#### Extracted text:

Lady auto drivers surprise me; gender roles are rules we have made up.
I used to think taller meant older.
I saw a dark person in a mall and got scared.

Following this, another student in the class began to wonder about the differences between caste and religion and drew beautiful sketches of women in burkhas in her notebook. Later in the term, she decided to make a poster about fairness that addressed caste discrimination.

In her article It's about time to talk, Mary Kitagawa writes:

The rationale for spending almost two hours a week in speculation, hypothesis building, group reflection and elaboration of emerging thinking about literature is that students read better and develop new perspectives.

Literature discussions

These took place over some weeks, based on the reading of a novel. In this scenario, a group of five to six students all read the same book on their own, a chapter or two a week, and then gathered to discuss their points or notes. These discussions happened at least once a week, for about half an hour, with a teacher acting as a guide. This followed well after the first activity described above.

#### Information provided:
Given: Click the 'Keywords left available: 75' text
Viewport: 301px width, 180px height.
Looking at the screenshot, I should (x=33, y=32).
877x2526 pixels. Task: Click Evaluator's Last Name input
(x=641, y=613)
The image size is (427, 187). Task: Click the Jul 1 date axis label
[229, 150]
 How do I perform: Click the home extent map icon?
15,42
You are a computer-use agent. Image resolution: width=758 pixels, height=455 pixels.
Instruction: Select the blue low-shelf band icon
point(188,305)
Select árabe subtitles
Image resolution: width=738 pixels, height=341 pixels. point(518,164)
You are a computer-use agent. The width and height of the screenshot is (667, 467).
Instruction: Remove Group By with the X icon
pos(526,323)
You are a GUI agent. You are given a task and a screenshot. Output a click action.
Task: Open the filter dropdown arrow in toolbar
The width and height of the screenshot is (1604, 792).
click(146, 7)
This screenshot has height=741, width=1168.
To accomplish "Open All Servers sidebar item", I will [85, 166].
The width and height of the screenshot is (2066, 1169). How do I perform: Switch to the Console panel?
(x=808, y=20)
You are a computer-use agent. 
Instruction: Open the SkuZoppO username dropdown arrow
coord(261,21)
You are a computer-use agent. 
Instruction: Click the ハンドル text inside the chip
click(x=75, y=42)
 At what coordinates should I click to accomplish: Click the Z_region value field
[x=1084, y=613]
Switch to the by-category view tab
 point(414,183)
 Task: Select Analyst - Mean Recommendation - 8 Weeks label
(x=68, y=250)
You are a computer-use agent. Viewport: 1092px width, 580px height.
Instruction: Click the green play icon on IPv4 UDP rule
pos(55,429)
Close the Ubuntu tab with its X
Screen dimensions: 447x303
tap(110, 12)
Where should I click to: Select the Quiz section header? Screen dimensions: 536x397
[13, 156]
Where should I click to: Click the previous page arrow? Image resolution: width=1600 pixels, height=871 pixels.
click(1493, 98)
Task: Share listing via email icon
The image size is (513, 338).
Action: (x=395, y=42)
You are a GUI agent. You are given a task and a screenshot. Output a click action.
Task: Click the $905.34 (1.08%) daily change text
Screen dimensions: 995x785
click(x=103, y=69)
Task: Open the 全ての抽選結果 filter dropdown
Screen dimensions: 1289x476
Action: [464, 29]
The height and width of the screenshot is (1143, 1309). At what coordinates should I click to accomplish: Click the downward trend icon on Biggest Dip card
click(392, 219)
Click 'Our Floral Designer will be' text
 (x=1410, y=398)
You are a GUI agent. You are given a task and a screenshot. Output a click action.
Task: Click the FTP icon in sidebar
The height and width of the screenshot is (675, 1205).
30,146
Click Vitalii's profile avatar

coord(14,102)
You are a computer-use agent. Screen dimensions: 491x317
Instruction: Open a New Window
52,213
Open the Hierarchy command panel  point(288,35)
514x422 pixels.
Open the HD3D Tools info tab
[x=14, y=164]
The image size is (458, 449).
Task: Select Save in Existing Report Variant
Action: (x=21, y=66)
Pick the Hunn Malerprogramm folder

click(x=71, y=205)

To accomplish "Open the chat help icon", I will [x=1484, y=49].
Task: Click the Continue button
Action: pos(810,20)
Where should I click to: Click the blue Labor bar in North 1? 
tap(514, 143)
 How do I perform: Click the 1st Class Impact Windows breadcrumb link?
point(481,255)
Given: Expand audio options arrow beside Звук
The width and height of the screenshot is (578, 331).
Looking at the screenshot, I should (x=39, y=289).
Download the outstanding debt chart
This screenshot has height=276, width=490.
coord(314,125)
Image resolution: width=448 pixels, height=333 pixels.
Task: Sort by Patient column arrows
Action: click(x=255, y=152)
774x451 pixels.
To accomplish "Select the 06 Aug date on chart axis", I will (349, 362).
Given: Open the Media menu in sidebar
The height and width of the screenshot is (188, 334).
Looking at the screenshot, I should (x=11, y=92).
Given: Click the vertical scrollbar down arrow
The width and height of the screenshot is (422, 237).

#### Exercises:
• 1. In the passage on classroom literature discussions, how long did each discussion session last?
• 2. Rewrite the lines of the records from the line containing "Given: Expand audio options arrow beside Звук" through the line containing "will (349, 362).", inclusive, as a Markdown table with columns n and Line, skipping blank lines.
The text and the records have no connection to each other.

#### Task-by-task answers:
• 1. About half an hour.

• 2.
| n | Line |
|---|---|
| 1 | Given: Expand audio options arrow beside Звук |
| 2 | The width and height of the screenshot is (578, 331). |
| 3 | Looking at the screenshot, I should (x=39, y=289). |
| 4 | Download the outstanding debt chart |
| 5 | This screenshot has height=276, width=490. |
| 6 | coord(314,125) |
| 7 | Image resolution: width=448 pixels, height=333 pixels. |
| 8 | Task: Sort by Patient column arrows |
| 9 | Action: click(x=255, y=152) |
| 10 | 774x451 pixels. |
| 11 | To accomplish "Select the 06 Aug date on chart axis", I will (349, 362). |